§ CONSEGNE DELL'ESERCIZIO
1 > In quali ambiti, secondo il brano sul Ppe, Weber ritiene necessario superare il meccanismo dell'unanimità, almeno?
2 > Per favore, prosegui il brano sul Ppe riprendendo subito dopo la sua ultima frase.

§ TESTO FORNITO

Al termine del discorso, i maggiorenti del Ppe si sono lasciati andare a un lungo applauso. Le congratulazioni sono arrivate anzitutto dal presidente del gruppo, Manfred Weber, il quale ha ringraziato Berlusconi e Forza Italia per aver mandato il messaggio che l’Italia è finalmente tornata in Europa (tradotto: l’Italia ha chiuso la parentesi “giallo-verde” che ha dato qualche grattacapo a Bruxelles), per la lealtà dimostrata e per la loro adesione al governo di Mario Draghi, il quale saprà – dice Weber – realizzare le riforme di cui il nostro Paese ha bisogno. Lo stesso presidente degli europarlamentari del Ppe ha poi proseguito il discorso berlusconiano, ribadendo a sua volta la necessità di procedere speditamente verso l’integrazione e la sovranità europea, anche attraverso il superamento del meccanismo dell’unanimità, almeno sulla politica estera, sulla difesa e sulla gestione dei flussi migratori.

(Voci salvate)
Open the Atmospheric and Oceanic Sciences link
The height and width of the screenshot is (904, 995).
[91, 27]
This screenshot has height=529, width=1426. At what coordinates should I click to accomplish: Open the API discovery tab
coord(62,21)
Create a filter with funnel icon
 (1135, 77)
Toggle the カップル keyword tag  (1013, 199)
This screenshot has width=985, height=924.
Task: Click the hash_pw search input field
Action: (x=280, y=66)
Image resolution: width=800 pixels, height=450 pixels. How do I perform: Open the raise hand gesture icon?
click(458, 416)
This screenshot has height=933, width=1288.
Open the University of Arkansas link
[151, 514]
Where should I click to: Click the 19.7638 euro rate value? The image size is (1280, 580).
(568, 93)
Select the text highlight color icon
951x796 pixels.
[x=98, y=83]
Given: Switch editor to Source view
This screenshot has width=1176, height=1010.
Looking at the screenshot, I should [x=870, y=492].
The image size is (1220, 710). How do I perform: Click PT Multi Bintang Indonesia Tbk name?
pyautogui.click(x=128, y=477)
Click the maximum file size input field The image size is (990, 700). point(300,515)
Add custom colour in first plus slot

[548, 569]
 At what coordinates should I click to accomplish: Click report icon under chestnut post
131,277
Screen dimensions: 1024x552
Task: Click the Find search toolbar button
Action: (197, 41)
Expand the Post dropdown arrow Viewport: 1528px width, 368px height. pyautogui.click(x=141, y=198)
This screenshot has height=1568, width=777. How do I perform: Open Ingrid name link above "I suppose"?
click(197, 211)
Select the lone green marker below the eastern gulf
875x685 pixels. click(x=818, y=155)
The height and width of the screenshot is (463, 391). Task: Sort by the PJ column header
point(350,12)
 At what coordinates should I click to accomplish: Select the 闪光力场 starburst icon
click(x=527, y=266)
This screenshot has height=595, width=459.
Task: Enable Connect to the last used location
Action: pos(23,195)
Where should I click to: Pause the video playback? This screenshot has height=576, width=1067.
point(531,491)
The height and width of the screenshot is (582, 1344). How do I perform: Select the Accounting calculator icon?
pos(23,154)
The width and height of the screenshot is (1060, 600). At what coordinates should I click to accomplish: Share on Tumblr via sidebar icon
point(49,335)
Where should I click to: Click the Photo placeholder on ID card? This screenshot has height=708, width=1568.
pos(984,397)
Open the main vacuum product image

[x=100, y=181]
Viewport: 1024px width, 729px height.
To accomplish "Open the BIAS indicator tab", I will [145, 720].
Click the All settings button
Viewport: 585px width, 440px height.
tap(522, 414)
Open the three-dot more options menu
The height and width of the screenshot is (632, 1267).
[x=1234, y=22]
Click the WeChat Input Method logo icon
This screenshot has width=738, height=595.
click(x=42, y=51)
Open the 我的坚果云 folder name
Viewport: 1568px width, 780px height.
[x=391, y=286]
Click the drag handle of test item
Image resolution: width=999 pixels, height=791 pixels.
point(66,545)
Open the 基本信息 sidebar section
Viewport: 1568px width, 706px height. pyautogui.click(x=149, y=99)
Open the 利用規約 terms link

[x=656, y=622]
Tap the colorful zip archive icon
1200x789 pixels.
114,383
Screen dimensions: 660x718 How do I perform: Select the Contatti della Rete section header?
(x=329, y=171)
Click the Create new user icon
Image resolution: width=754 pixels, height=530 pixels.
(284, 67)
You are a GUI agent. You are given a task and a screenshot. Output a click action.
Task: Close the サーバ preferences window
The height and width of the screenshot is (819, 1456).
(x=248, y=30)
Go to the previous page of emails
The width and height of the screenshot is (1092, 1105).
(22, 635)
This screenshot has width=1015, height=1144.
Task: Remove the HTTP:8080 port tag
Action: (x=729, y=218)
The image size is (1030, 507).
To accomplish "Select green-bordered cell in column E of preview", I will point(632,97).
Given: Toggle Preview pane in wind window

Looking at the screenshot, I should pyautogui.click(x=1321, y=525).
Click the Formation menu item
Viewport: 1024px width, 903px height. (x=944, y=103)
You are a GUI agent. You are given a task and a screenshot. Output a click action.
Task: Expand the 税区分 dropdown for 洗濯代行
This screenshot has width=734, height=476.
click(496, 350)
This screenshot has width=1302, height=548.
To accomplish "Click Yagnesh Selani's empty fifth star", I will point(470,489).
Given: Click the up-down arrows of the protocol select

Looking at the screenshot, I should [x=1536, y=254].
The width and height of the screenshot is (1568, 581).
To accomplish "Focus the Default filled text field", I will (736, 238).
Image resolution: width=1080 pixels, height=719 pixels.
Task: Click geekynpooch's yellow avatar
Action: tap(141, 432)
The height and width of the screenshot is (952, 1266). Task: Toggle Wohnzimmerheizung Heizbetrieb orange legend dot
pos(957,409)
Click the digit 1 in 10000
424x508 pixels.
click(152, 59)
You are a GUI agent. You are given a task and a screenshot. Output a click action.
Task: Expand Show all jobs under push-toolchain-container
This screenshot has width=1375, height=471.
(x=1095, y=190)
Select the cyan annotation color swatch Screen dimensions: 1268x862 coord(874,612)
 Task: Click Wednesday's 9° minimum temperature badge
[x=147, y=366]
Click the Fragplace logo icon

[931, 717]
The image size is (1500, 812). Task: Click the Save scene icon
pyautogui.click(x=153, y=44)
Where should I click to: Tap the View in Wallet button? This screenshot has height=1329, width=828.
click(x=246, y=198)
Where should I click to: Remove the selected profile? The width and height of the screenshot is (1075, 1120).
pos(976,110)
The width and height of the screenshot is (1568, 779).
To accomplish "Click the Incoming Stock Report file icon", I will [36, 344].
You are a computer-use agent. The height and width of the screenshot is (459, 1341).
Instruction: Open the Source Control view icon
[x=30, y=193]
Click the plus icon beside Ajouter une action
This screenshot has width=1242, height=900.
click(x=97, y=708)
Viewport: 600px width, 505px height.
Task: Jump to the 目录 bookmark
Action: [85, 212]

§ SOLUZIONI
1 > Nella politica estera, nella difesa e nella gestione dei flussi migratori.

2 >
Frena invece sulla possibilità – paventata dal commissario all’Economia, Paolo Gentiloni – di modificare il patto di stabilità: sospensione per permettere la ripresa post-pandemia sì; modifica o abolizione no. La sostanza è questa. D’altra parte, il tanto vituperato patto di stabilità è stato l’unico strumento capace di mettere un freno alle spese pazze degli Stati come l’Italia, che generando debito costituiscono una vera e propria ipoteca sulle spalle delle future generazioni. Insomma, l’europeismo non è solo “roba di sinistra”. È possibile, pensabile, auspicabile e praticabile un europeismo di destra; un europeismo conservatore (o una “via conservatrice all’integrazione europea”, alternativa a quella social-democratica) che, forte dell’identità liberale e cristiana del Vecchio Continente e in nome della difesa di questa identità e degli interessi comuni, sappia mettere da parte gli egoismi nazionali e procedere verso un processo di sempre maggior integrazione.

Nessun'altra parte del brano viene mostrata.